__Materials provided__:
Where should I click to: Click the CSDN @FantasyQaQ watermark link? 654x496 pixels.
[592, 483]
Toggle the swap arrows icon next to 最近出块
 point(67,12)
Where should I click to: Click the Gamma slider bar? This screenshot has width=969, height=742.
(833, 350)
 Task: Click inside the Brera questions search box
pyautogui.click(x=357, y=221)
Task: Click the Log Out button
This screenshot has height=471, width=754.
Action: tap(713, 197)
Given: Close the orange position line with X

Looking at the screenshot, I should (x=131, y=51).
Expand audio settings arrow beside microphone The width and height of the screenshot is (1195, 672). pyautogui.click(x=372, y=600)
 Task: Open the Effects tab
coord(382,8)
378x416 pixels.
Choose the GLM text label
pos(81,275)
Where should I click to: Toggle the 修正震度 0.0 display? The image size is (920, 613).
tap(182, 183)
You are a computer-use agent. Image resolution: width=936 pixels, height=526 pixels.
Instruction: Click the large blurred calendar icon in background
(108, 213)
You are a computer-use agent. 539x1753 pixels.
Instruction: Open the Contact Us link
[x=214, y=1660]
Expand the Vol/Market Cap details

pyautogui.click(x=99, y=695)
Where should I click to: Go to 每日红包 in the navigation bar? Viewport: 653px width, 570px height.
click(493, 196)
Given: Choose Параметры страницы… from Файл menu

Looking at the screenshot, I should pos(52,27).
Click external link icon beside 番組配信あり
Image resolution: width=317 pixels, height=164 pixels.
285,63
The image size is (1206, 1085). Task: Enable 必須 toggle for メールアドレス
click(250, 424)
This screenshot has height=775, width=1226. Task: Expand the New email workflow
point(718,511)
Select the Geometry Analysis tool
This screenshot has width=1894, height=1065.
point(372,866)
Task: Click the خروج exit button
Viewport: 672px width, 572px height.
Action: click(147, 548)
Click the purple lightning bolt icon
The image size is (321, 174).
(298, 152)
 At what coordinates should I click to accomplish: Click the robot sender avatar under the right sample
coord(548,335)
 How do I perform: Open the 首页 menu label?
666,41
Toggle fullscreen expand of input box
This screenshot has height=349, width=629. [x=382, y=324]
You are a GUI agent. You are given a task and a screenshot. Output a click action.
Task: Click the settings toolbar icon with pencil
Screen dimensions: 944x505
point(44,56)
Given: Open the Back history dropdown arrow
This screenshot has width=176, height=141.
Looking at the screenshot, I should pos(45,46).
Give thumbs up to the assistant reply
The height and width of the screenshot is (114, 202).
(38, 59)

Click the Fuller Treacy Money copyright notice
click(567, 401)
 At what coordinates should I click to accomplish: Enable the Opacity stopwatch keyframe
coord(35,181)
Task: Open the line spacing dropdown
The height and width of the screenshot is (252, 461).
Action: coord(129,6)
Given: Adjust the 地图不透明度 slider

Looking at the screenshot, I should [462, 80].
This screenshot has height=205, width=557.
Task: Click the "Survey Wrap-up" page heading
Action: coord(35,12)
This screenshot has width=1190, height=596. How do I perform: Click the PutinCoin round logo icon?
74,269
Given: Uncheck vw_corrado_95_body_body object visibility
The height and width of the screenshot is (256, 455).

__Given task__:
Render every line of the records above as a Markdown table with the columns Row and Line, numbering the rows in order and skipping blank lines.

__Completed task__:
| Row | Line |
|---|---|
| 1 | Where should I click to: Click the CSDN @FantasyQaQ watermark link? 654x496 pixels. |
| 2 | [592, 483] |
| 3 | Toggle the swap arrows icon next to 最近出块 |
| 4 |  point(67,12) |
| 5 | Where should I click to: Click the Gamma slider bar? This screenshot has width=969, height=742. |
| 6 | (833, 350) |
| 7 |  Task: Click inside the Brera questions search box |
| 8 | pyautogui.click(x=357, y=221) |
| 9 | Task: Click the Log Out button |
| 10 | This screenshot has height=471, width=754. |
| 11 | Action: tap(713, 197) |
| 12 | Given: Close the orange position line with X |
| 13 | Looking at the screenshot, I should (x=131, y=51). |
| 14 | Expand audio settings arrow beside microphone The width and height of the screenshot is (1195, 672). pyautogui.click(x=372, y=600) |
| 15 |  Task: Open the Effects tab |
| 16 | coord(382,8) |
| 17 | 378x416 pixels. |
| 18 | Choose the GLM text label |
| 19 | pos(81,275) |
| 20 | Where should I click to: Toggle the 修正震度 0.0 display? The image size is (920, 613). |
| 21 | tap(182, 183) |
| 22 | You are a computer-use agent. Image resolution: width=936 pixels, height=526 pixels. |
| 23 | Instruction: Click the large blurred calendar icon in background |
| 24 | (108, 213) |
| 25 | You are a computer-use agent. 539x1753 pixels. |
| 26 | Instruction: Open the Contact Us link |
| 27 | [x=214, y=1660] |
| 28 | Expand the Vol/Market Cap details |
| 29 | pyautogui.click(x=99, y=695) |
| 30 | Where should I click to: Go to 每日红包 in the navigation bar? Viewport: 653px width, 570px height. |
| 31 | click(493, 196) |
| 32 | Given: Choose Параметры страницы… from Файл menu |
| 33 | Looking at the screenshot, I should pos(52,27). |
| 34 | Click external link icon beside 番組配信あり |
| 35 | Image resolution: width=317 pixels, height=164 pixels. |
| 36 | 285,63 |
| 37 | The image size is (1206, 1085). Task: Enable 必須 toggle for メールアドレス |
| 38 | click(250, 424) |
| 39 | This screenshot has height=775, width=1226. Task: Expand the New email workflow |
| 40 | point(718,511) |
| 41 | Select the Geometry Analysis tool |
| 42 | This screenshot has width=1894, height=1065. |
| 43 | point(372,866) |
| 44 | Task: Click the خروج exit button |
| 45 | Viewport: 672px width, 572px height. |
| 46 | Action: click(147, 548) |
| 47 | Click the purple lightning bolt icon |
| 48 | The image size is (321, 174). |
| 49 | (298, 152) |
| 50 |  At what coordinates should I click to accomplish: Click the robot sender avatar under the right sample |
| 51 | coord(548,335) |
| 52 |  How do I perform: Open the 首页 menu label? |
| 53 | 666,41 |
| 54 | Toggle fullscreen expand of input box |
| 55 | This screenshot has height=349, width=629. [x=382, y=324] |
| 56 | You are a GUI agent. You are given a task and a screenshot. Output a click action. |
| 57 | Task: Click the settings toolbar icon with pencil |
| 58 | Screen dimensions: 944x505 |
| 59 | point(44,56) |
| 60 | Given: Open the Back history dropdown arrow |
| 61 | This screenshot has width=176, height=141. |
| 62 | Looking at the screenshot, I should pos(45,46). |
| 63 | Give thumbs up to the assistant reply |
| 64 | The height and width of the screenshot is (114, 202). |
| 65 | (38, 59) |
| 66 | Click the Fuller Treacy Money copyright notice |
| 67 | click(567, 401) |
| 68 |  At what coordinates should I click to accomplish: Enable the Opacity stopwatch keyframe |
| 69 | coord(35,181) |
| 70 | Task: Open the line spacing dropdown |
| 71 | The height and width of the screenshot is (252, 461). |
| 72 | Action: coord(129,6) |
| 73 | Given: Adjust the 地图不透明度 slider |
| 74 | Looking at the screenshot, I should [462, 80]. |
| 75 | This screenshot has height=205, width=557. |
| 76 | Task: Click the "Survey Wrap-up" page heading |
| 77 | Action: coord(35,12) |
| 78 | This screenshot has width=1190, height=596. How do I perform: Click the PutinCoin round logo icon? |
| 79 | 74,269 |
| 80 | Given: Uncheck vw_corrado_95_body_body object visibility |
| 81 | The height and width of the screenshot is (256, 455). |